Optimizing parallelization with {furrr}

May 14, 2021 R furrr

I was using the {furrr} package to parallelize the execution of an R program, but wasn’t seeing the performance improvement I was expecting. It took a bit of digging through the package documentation to figure out that the defaults used in the package weren’t optimal for my use case.

The default chunking strategy used by {furrr} works well when each task takes around the same time to run. Building upon one of the examples from the package site:

library(furrr)
library(tictoc)

plan(multisession, workers = 2)
tic()
nothingness <- future_map(c(2, 2, 2, 2), ~Sys.sleep(.x))
toc()

## 4.205 sec elapsed

In this scenario, the first two elements of the input vector are sent to worker one, and the second two elements are sent to worker two. Since each task takes two seconds to run, this parallelizes easily.

This implementation works less well when the element run times are not as balanced:

tic()
nothingness <- future_map(c(12, 12, 1, 1), ~Sys.sleep(.x))
toc()

## 24.093 sec elapsed

Here worker two finishes both its elements and sits idle before worker one is even done with the first one. The run time is barely faster than if I hadn’t employed parallelization at all.

If the input vector was better balanced, the parallelization performance would better match my expectations:

tic()
nothingness <- future_map(c(12, 1, 12, 1), ~Sys.sleep(.x))
toc()

## 13.152 sec elapsed

But, that is not always easy to determine or setup beforehand.
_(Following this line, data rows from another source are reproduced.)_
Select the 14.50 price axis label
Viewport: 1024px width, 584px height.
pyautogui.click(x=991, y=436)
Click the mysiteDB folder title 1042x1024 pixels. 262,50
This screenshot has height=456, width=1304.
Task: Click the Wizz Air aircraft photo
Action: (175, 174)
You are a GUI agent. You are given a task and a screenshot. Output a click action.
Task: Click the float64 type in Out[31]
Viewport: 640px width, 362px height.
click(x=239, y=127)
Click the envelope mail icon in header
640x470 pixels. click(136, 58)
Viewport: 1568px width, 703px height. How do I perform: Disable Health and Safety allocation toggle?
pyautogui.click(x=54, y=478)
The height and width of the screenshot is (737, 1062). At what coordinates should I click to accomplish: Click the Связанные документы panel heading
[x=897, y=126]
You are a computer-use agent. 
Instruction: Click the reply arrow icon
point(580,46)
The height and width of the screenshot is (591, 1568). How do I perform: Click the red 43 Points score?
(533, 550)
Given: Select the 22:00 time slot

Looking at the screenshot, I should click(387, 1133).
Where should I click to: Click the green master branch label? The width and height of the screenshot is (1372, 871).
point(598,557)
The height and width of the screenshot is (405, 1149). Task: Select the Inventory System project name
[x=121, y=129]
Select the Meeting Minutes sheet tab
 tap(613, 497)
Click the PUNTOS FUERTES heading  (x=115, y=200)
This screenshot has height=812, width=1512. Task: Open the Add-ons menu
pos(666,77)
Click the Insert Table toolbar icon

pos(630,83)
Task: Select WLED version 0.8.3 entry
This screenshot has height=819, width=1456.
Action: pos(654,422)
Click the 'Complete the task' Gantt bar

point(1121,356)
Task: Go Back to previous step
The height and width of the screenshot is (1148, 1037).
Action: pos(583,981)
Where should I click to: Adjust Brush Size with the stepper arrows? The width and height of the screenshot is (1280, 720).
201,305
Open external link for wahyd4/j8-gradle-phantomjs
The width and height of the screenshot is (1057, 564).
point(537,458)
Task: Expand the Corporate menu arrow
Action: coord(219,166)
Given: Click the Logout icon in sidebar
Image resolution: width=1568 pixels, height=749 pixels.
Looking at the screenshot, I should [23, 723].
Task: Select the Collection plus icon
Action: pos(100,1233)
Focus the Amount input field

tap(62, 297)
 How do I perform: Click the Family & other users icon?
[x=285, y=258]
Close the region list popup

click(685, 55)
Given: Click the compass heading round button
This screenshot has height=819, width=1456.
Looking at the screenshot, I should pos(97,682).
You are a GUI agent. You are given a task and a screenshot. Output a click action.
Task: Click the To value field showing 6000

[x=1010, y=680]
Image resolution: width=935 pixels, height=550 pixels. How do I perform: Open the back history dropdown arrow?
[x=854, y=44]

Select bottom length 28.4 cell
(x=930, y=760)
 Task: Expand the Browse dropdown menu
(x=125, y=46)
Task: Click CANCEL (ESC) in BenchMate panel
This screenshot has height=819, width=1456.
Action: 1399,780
A solution in my case was the set the scheduling argument within furrr_options() to Inf. Now to start off worker one will get the first element, and worker two will get the second one. Once an element is complete, the next one will be allocated:

options = furrr_options(scheduling = Inf)
tic()
nothingness <- future_map(c(12, 12, 1, 1), ~Sys.sleep(.x), .options = options)
toc()

## 13.444 sec elapsed